Track Your Transit Time to Improve Digestion

Most of us have our work commutes timed to a tee – we know exactly how much time we need to get dressed, allow for train delays, and make a pit stop for coffee without being late to the office. But how many of us are as knowledgeable about our other transit time? You know…. our poop.

Transit time refers to how long it takes food to make its way through your digestive system – from first bite to coming out the other end. Transit time may seem like random trivia, when in fact, it provides valuable insight into your digestive health and by extension, your overall health. It’s not trivial at all!

An ideal transit time is like Goldilocks – too slow is not good and too fast is not good either. You want a transit time that is just right, which is between 30-40 hours.

Anything less than 24 hours could indicate that food is moving too quickly, which sometimes presents as diarrhea, indicating that your body may not have enough time to absorb and assimilate the nutrients. By contrast, anything over 48 hours could indicate that food is moving too slowly, sometimes resulting in constipation, which may allow waste and toxins to sit and recirculate in the body longer.

“How do I know what my transit time is?” Easy!

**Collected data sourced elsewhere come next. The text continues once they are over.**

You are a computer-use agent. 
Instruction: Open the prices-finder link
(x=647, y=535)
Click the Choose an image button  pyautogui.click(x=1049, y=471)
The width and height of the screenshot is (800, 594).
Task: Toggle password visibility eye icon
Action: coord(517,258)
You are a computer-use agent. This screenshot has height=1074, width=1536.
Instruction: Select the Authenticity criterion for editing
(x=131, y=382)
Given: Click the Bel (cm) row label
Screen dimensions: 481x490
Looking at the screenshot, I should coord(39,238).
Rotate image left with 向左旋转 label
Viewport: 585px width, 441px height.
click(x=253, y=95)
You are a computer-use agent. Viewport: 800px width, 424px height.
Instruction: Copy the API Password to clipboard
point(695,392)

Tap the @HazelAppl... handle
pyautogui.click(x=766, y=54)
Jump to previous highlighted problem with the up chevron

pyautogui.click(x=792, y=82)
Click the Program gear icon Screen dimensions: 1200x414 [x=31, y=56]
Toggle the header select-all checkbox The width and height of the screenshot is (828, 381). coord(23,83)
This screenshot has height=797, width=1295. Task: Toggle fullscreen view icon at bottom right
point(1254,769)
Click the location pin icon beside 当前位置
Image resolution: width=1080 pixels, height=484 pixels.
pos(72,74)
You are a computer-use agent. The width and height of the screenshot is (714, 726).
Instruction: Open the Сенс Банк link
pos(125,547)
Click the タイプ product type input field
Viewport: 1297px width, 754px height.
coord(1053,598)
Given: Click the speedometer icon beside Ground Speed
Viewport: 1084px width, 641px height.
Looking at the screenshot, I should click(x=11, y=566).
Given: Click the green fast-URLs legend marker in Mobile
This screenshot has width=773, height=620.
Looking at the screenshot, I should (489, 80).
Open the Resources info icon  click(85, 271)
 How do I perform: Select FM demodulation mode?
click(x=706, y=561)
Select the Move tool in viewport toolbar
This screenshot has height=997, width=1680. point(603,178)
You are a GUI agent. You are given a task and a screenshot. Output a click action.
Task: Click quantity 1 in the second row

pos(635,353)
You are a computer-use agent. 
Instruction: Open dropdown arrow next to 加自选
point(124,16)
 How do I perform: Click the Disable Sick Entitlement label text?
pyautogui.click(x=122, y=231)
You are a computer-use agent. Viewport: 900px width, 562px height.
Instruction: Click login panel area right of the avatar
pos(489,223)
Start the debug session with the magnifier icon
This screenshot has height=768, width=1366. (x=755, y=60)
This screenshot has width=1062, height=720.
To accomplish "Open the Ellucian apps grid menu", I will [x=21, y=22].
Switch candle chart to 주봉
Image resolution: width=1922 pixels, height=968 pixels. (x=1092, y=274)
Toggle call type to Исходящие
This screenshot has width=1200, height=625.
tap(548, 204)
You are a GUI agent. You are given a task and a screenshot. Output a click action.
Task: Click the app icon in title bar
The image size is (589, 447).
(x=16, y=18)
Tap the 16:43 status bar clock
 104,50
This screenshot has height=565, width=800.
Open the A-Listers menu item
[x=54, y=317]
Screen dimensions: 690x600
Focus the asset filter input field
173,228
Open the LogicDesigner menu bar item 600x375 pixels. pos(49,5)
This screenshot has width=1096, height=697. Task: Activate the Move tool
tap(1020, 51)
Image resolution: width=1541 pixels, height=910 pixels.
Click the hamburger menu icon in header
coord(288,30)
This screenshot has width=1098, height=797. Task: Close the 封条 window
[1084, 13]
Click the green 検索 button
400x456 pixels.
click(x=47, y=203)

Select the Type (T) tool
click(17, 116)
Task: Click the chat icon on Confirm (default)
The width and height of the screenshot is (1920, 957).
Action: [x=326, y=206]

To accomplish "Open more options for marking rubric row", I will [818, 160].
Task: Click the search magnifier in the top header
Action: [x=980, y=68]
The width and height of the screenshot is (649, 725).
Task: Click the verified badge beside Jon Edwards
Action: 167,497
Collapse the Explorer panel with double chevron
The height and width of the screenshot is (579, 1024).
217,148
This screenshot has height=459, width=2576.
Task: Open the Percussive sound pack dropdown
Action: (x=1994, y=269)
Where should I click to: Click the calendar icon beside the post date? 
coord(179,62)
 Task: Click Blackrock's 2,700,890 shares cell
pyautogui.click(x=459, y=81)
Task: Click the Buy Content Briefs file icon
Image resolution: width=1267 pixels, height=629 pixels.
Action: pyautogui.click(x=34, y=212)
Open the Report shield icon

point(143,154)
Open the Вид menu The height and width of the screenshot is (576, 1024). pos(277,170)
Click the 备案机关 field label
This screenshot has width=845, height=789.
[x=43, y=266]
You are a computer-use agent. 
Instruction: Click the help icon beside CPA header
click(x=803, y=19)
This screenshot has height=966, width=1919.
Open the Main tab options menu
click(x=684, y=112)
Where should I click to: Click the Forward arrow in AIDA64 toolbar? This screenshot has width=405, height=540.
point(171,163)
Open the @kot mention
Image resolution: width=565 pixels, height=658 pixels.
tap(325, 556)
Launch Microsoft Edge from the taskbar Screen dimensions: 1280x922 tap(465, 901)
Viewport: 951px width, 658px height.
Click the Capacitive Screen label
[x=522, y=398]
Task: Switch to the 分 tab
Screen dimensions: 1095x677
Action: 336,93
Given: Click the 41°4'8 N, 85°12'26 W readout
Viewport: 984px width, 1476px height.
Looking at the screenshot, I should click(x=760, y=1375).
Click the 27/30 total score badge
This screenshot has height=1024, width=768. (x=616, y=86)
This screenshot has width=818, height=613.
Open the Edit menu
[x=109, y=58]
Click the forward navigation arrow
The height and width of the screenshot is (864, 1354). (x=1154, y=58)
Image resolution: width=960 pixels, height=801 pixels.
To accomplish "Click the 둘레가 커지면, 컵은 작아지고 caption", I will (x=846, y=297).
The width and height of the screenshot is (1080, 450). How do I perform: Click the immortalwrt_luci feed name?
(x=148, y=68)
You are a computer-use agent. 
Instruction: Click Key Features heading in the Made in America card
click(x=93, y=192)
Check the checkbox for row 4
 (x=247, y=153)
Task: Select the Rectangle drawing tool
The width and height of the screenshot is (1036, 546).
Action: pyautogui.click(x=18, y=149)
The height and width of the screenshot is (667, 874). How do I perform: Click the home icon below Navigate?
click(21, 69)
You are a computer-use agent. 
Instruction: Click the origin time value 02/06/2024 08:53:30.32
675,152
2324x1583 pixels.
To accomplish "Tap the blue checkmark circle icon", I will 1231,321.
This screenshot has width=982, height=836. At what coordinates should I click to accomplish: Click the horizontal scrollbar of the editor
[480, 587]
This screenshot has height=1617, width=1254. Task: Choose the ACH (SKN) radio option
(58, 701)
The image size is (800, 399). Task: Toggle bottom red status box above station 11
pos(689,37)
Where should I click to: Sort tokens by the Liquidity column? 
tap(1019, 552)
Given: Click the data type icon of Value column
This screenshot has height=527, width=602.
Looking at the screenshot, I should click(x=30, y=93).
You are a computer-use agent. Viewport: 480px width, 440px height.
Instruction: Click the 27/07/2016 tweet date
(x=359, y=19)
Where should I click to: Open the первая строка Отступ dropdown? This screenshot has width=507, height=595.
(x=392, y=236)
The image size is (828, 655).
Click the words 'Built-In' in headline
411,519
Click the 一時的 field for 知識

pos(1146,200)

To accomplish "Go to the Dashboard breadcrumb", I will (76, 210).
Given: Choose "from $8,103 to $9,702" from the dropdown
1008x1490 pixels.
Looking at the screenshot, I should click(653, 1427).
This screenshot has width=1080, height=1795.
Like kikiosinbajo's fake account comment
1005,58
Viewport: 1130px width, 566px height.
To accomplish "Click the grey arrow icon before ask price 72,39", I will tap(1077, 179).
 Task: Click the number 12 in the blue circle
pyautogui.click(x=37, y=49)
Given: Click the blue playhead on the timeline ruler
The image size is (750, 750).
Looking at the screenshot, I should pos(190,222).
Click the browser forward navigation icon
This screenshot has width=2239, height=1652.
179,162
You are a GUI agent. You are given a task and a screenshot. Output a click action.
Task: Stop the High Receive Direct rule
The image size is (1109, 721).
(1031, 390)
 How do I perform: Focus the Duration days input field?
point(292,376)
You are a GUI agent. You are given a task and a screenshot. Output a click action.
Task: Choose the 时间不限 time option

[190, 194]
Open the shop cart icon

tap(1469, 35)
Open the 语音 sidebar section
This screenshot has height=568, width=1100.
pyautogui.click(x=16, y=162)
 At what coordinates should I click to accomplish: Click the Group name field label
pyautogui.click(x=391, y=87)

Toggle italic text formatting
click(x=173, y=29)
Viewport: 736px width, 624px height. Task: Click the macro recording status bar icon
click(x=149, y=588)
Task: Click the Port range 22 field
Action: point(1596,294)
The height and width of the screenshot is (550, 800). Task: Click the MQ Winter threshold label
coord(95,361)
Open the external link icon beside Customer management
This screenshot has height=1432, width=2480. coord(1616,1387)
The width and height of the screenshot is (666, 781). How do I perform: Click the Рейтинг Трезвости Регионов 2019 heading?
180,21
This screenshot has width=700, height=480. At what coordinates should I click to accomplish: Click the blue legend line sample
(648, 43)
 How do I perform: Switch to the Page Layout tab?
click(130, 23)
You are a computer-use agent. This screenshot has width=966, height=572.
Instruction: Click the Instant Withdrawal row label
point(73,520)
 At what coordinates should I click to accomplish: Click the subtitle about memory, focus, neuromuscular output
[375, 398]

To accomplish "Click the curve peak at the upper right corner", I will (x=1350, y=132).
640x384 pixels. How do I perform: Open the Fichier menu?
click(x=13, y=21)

First, pick your food of choice: white sesame seeds (swallowed whole with water, not chewed), or beets. Unchewed white sesame seeds will be easy to spot in poop. Likewise, beets turn poop a bright red color. You can’t miss it!

Ingest a teaspoon of sesame seeds or eat a small portion of beets. Note what day/time you ingest the food, then sit back, relax, and keep a look out over the next few days. Remember, the sweet spot is somewhere between 30-40 hours.

Repeat this process once a week for a few weeks to get an average. If your transit time falls outside the sweet spot, discuss this with your healthcare provider and consider small changes in diet and lifestyle that can help push it in the right direction.